**PROVIDED DATA**
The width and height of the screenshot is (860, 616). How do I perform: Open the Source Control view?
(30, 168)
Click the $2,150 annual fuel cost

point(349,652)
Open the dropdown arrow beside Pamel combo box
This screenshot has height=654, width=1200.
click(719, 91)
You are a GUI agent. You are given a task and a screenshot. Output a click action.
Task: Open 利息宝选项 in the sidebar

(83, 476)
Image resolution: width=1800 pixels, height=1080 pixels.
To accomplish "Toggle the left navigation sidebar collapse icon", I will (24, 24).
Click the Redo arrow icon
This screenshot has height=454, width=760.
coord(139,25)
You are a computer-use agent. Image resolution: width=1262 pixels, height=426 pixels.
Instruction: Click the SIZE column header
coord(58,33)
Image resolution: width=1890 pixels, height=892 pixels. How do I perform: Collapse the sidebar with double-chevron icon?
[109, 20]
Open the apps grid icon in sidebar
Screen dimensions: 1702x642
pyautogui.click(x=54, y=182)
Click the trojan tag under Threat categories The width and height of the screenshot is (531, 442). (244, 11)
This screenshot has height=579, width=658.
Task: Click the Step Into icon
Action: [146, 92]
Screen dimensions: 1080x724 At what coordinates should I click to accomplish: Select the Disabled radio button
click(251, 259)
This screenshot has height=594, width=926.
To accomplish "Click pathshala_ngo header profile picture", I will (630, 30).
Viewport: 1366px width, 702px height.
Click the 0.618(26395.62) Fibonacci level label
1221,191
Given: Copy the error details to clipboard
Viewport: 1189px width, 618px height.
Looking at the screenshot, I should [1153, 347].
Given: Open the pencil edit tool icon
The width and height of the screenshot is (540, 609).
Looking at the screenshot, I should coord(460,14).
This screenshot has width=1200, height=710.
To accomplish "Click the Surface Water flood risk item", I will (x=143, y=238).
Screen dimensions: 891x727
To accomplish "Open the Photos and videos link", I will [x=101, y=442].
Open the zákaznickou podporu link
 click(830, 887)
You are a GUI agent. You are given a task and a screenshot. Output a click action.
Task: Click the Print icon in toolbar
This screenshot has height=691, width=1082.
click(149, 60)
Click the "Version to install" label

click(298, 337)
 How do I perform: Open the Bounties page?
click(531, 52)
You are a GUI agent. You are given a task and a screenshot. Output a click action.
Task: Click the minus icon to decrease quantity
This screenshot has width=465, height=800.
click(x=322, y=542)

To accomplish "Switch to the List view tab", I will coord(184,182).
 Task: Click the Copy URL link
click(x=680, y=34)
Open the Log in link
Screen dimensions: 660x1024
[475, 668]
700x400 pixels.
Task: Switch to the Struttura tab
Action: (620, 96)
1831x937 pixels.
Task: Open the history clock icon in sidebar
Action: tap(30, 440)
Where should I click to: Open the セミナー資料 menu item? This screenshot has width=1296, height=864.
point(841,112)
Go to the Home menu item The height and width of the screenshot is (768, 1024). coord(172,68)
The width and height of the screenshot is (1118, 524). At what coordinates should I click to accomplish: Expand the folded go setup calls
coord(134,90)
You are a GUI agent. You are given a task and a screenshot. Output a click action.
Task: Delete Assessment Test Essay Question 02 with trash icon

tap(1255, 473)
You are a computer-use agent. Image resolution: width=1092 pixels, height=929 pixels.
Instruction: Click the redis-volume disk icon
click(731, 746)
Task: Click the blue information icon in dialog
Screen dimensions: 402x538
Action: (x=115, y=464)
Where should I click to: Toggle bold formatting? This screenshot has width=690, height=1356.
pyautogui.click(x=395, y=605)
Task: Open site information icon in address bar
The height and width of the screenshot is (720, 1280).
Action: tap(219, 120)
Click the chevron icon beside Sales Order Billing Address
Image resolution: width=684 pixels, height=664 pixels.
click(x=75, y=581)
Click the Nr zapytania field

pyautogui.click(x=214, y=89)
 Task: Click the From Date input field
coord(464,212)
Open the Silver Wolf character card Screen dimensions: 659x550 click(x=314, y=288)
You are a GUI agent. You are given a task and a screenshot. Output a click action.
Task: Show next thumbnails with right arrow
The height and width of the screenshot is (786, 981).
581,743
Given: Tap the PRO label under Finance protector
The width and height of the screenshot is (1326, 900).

**WHAT IS NEEDED**
From the first line to the last, repeat the records exactly.

**ANSWER SECTION**
The width and height of the screenshot is (860, 616). How do I perform: Open the Source Control view?
(30, 168)
Click the $2,150 annual fuel cost

point(349,652)
Open the dropdown arrow beside Pamel combo box
This screenshot has height=654, width=1200.
click(719, 91)
You are a GUI agent. You are given a task and a screenshot. Output a click action.
Task: Open 利息宝选项 in the sidebar

(83, 476)
Image resolution: width=1800 pixels, height=1080 pixels.
To accomplish "Toggle the left navigation sidebar collapse icon", I will (24, 24).
Click the Redo arrow icon
This screenshot has height=454, width=760.
coord(139,25)
You are a computer-use agent. Image resolution: width=1262 pixels, height=426 pixels.
Instruction: Click the SIZE column header
coord(58,33)
Image resolution: width=1890 pixels, height=892 pixels. How do I perform: Collapse the sidebar with double-chevron icon?
[109, 20]
Open the apps grid icon in sidebar
Screen dimensions: 1702x642
pyautogui.click(x=54, y=182)
Click the trojan tag under Threat categories The width and height of the screenshot is (531, 442). (244, 11)
This screenshot has height=579, width=658.
Task: Click the Step Into icon
Action: [146, 92]
Screen dimensions: 1080x724 At what coordinates should I click to accomplish: Select the Disabled radio button
click(251, 259)
This screenshot has height=594, width=926.
To accomplish "Click pathshala_ngo header profile picture", I will (630, 30).
Viewport: 1366px width, 702px height.
Click the 0.618(26395.62) Fibonacci level label
1221,191
Given: Copy the error details to clipboard
Viewport: 1189px width, 618px height.
Looking at the screenshot, I should [1153, 347].
Given: Open the pencil edit tool icon
The width and height of the screenshot is (540, 609).
Looking at the screenshot, I should coord(460,14).
This screenshot has width=1200, height=710.
To accomplish "Click the Surface Water flood risk item", I will (x=143, y=238).
Screen dimensions: 891x727
To accomplish "Open the Photos and videos link", I will [x=101, y=442].
Open the zákaznickou podporu link
 click(830, 887)
You are a GUI agent. You are given a task and a screenshot. Output a click action.
Task: Click the Print icon in toolbar
This screenshot has height=691, width=1082.
click(149, 60)
Click the "Version to install" label

click(298, 337)
 How do I perform: Open the Bounties page?
click(531, 52)
You are a GUI agent. You are given a task and a screenshot. Output a click action.
Task: Click the minus icon to decrease quantity
This screenshot has width=465, height=800.
click(x=322, y=542)

To accomplish "Switch to the List view tab", I will coord(184,182).
 Task: Click the Copy URL link
click(x=680, y=34)
Open the Log in link
Screen dimensions: 660x1024
[475, 668]
700x400 pixels.
Task: Switch to the Struttura tab
Action: (620, 96)
1831x937 pixels.
Task: Open the history clock icon in sidebar
Action: tap(30, 440)
Where should I click to: Open the セミナー資料 menu item? This screenshot has width=1296, height=864.
point(841,112)
Go to the Home menu item The height and width of the screenshot is (768, 1024). coord(172,68)
The width and height of the screenshot is (1118, 524). At what coordinates should I click to accomplish: Expand the folded go setup calls
coord(134,90)
You are a GUI agent. You are given a task and a screenshot. Output a click action.
Task: Delete Assessment Test Essay Question 02 with trash icon

tap(1255, 473)
You are a computer-use agent. Image resolution: width=1092 pixels, height=929 pixels.
Instruction: Click the redis-volume disk icon
click(731, 746)
Task: Click the blue information icon in dialog
Screen dimensions: 402x538
Action: (x=115, y=464)
Where should I click to: Toggle bold formatting? This screenshot has width=690, height=1356.
pyautogui.click(x=395, y=605)
Task: Open site information icon in address bar
The height and width of the screenshot is (720, 1280).
Action: tap(219, 120)
Click the chevron icon beside Sales Order Billing Address
Image resolution: width=684 pixels, height=664 pixels.
click(x=75, y=581)
Click the Nr zapytania field

pyautogui.click(x=214, y=89)
 Task: Click the From Date input field
coord(464,212)
Open the Silver Wolf character card Screen dimensions: 659x550 click(x=314, y=288)
You are a GUI agent. You are given a task and a screenshot. Output a click action.
Task: Show next thumbnails with right arrow
The height and width of the screenshot is (786, 981).
581,743
Given: Tap the PRO label under Finance protector
The width and height of the screenshot is (1326, 900).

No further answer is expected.